Features

Grave at Thu Le

30 Jun 2006 by intern11

The Grave at Thu Le

Catherine Cole, Pan Macmillan, US$17.00

The Grave at Thu Le is essentially an exploration of  one family’s history. A young French woman travels from her home in Paris to Hanoi seeking to delve into her multi-hued past.

Catherine D’anyers’ great-great-grandfather was the first of her ancestors to live in the then French, colony. It was the early 1900s when Claude D’anyers arrived in the city to build a bridge spanning the Red River.

Successive generations of the family stayed on until 1954, leaving when the French fought against the Viet Minh.

Catherine finds herself enchanted by Hanoi and its attachment to her own background, as well as the ambiguity of colonial life in a country swiftly changing.

Past and present-day Hanoi is depicted in lyrical, vivid detail: a rainbow dances above dark leaves of the Emperor Tree; the Old Quarter bustles beneath “crenulated red roof tiles’”; and colonial buildings exude a sheen of mystery.

Anyone who has ever visited the Vietnamese capital will delight in Cole’s wonderfully evocative imagery, which transports the reader back to the height of its colonial period, while anyone who has not, will gain deep insight into the mood, architecture and vivacity of Vietnam, certainly prompting a future visit to experience for themselves the magic of the city.

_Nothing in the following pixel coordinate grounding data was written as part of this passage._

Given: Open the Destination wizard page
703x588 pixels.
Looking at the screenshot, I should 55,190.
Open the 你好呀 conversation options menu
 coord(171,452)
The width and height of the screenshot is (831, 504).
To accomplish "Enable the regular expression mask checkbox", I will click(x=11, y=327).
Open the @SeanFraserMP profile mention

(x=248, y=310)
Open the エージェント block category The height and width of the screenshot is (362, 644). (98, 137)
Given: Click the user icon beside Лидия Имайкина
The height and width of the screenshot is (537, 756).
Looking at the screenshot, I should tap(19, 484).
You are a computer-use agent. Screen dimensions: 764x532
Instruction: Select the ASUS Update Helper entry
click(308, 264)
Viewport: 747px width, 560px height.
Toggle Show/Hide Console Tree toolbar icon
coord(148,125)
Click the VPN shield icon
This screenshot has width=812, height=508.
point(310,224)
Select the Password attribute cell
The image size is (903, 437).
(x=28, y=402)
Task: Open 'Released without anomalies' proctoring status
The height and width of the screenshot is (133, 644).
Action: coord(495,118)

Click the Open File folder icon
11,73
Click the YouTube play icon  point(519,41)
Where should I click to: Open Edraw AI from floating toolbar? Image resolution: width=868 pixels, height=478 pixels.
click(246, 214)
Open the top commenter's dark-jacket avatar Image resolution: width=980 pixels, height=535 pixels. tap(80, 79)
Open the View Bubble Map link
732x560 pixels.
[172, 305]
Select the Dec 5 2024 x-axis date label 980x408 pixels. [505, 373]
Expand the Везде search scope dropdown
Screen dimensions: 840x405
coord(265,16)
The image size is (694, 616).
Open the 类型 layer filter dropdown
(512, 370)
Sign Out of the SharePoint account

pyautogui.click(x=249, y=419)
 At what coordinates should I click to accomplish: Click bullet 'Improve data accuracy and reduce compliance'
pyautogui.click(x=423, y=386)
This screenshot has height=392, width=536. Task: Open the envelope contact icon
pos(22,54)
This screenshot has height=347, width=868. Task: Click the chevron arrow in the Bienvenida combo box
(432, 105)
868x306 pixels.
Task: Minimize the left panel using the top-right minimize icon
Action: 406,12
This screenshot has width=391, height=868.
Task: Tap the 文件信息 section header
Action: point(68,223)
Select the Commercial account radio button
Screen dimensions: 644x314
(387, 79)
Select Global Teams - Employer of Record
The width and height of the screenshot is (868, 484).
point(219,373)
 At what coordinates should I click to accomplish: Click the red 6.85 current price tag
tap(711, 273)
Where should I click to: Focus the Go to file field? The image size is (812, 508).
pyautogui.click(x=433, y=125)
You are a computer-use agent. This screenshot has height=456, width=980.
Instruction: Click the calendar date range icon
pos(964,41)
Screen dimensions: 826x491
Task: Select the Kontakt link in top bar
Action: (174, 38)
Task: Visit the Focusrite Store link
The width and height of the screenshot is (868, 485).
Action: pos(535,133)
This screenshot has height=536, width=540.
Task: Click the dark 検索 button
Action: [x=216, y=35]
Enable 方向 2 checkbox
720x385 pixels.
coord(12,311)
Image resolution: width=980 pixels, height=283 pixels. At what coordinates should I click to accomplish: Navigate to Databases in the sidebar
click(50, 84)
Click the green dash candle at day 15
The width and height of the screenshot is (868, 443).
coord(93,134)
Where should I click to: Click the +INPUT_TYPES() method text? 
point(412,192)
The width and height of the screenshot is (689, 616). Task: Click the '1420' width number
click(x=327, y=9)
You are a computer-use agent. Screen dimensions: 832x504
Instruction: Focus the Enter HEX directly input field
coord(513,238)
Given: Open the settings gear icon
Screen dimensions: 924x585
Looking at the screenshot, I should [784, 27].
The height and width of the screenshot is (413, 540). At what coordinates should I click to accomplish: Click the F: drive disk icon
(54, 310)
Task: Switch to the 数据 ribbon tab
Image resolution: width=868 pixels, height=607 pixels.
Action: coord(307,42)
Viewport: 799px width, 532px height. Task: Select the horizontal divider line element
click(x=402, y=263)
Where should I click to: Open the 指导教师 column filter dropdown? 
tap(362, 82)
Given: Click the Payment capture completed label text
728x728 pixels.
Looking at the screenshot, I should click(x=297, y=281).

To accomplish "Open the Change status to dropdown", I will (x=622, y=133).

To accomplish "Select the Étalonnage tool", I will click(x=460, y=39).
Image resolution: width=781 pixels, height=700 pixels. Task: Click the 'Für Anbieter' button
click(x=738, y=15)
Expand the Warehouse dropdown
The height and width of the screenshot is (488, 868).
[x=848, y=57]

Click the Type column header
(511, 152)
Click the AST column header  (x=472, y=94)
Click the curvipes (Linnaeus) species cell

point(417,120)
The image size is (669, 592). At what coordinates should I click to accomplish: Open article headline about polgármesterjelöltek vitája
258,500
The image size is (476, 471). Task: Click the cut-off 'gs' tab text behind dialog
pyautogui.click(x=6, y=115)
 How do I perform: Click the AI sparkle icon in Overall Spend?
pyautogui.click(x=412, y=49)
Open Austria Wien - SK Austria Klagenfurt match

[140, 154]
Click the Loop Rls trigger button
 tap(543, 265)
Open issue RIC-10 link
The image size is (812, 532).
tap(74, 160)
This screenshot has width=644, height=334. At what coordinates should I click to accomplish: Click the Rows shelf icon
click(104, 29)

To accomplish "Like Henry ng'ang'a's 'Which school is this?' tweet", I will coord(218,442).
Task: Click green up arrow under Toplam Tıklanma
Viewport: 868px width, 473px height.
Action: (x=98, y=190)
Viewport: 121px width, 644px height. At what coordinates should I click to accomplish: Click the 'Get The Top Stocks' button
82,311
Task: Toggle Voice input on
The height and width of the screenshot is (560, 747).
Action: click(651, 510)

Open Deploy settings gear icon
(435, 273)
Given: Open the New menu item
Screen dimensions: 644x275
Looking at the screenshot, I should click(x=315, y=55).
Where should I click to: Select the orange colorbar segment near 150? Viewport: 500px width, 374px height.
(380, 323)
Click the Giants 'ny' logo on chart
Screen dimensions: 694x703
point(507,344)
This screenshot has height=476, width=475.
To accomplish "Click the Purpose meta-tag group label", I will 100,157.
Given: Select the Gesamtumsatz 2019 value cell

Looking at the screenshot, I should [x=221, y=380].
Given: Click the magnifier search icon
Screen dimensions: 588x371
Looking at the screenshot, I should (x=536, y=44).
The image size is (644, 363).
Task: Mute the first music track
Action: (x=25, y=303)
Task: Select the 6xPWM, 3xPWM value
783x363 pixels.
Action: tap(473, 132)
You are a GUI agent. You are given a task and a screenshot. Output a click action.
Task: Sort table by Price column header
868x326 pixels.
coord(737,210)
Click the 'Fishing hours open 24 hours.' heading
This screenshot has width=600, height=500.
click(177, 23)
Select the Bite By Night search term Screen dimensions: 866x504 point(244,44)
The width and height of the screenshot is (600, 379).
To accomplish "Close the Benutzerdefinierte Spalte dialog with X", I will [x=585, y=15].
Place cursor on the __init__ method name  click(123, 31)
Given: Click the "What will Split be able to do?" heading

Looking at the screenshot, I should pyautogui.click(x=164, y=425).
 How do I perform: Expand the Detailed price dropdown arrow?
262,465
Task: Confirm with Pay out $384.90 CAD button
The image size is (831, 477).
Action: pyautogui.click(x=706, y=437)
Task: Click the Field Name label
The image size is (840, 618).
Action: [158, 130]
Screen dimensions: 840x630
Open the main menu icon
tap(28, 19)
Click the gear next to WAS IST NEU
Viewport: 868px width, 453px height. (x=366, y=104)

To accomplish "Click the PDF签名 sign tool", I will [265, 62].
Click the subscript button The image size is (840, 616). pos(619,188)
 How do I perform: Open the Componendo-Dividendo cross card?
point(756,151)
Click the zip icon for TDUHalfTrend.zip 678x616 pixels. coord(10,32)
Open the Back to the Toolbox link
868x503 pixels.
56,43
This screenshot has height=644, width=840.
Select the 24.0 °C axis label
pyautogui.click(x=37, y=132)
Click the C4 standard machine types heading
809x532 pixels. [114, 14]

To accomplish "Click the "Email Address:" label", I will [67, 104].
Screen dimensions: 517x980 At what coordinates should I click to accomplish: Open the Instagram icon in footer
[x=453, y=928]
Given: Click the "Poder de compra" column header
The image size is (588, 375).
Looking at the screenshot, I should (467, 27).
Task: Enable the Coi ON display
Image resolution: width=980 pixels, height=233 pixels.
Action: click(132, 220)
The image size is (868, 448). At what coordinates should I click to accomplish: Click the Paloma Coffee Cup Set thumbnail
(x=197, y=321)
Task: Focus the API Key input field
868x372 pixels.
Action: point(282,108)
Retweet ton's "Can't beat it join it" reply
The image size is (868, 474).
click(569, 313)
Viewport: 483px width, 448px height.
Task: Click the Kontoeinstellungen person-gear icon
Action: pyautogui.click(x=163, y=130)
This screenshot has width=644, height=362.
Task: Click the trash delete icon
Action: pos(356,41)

Cole captures the heart of Hanoi and its people, weaving her narrative in and around landmarks – Hoan Kiem Lake, One Pillar Pagoda, the Army Museum, the famed Metropole Hotel and Halong Bay. The tangled legacies of the D’anyers family are, little by little, unraveled as the plot shifts from Hanoi to Paris and back. Sepia images at the beginning of each chapter of seductive pagodas, graceful façades, family portraits, a quaint cyclo – serve to further enhance the nostalgic tone.

The Grave at Thu Le meanders slowly, steadily, like a Sunday stroll through a tree-filled park. There are no thrills, no spills, no great revelations, but rather a touching narrative set in a city soaked in a fascinating, yet sometimes, turbulent history.